# [EXERCISE GOAL]
Below are records. Copy every line with "agent" in it.
### ENTRIES PROVIDED
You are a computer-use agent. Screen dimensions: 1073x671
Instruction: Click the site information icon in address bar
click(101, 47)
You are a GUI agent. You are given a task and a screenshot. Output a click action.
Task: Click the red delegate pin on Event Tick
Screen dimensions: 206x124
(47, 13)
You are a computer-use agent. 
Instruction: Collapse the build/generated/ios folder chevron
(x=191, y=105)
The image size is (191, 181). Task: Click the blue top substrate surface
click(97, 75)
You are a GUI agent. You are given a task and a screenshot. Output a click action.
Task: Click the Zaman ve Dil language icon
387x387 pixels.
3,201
######
### ENTRIES PROVIDED
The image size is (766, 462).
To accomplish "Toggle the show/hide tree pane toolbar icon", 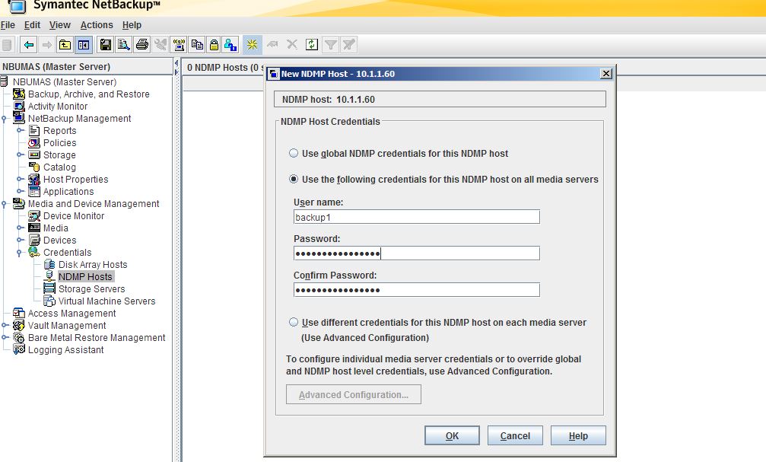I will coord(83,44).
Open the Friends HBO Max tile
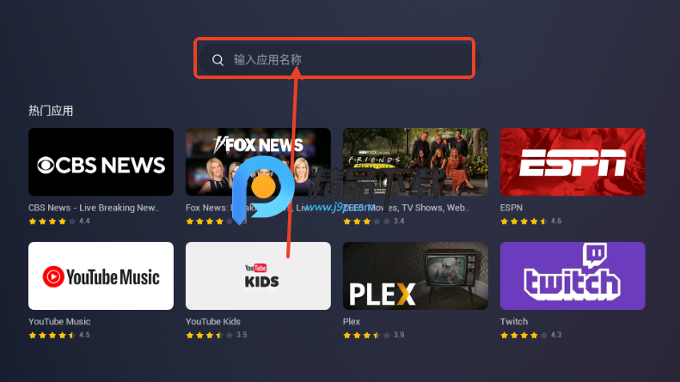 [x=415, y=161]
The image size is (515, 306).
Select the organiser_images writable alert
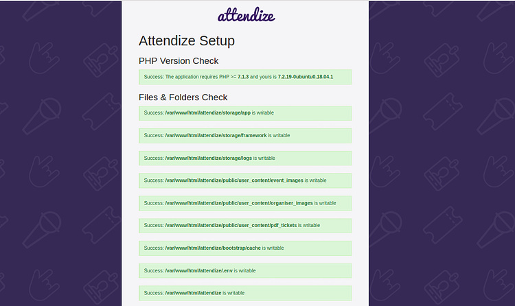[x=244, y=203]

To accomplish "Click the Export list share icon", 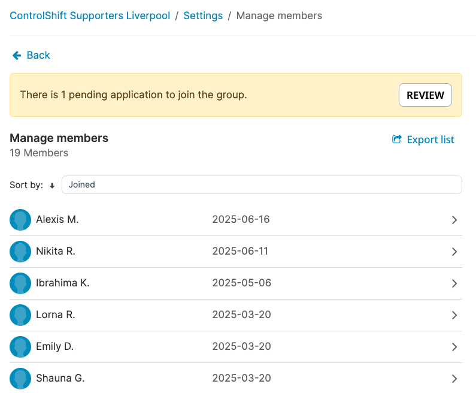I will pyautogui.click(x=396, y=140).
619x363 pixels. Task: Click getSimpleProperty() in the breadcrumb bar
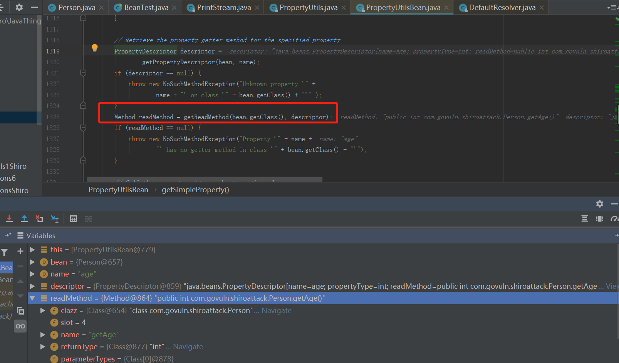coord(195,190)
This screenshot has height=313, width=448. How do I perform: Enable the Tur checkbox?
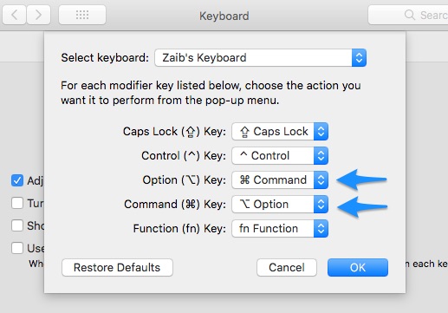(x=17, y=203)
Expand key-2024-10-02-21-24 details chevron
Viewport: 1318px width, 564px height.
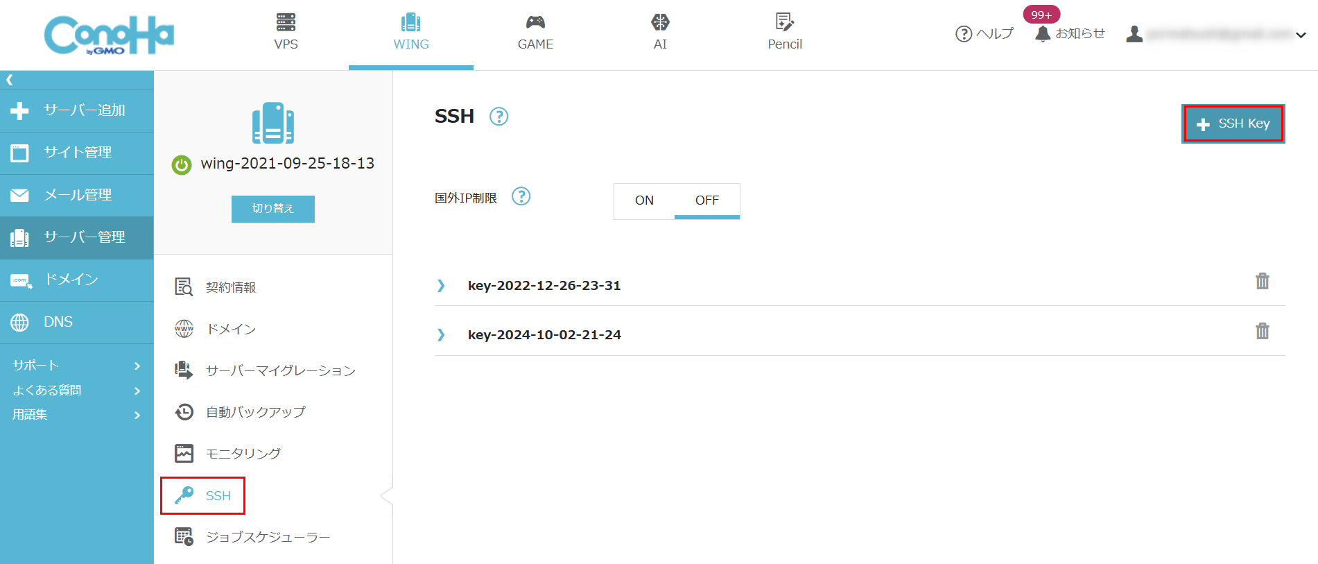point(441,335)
######
# [OUTPUT BELOW]
You are a computer-use agent. Screen dimensions: 1073x671
You are a GUI agent. You are given a task and a screenshot. Output a click action.
You are a computer-use agent. 
You are a GUI agent. You are given a task and a screenshot. Output a click action.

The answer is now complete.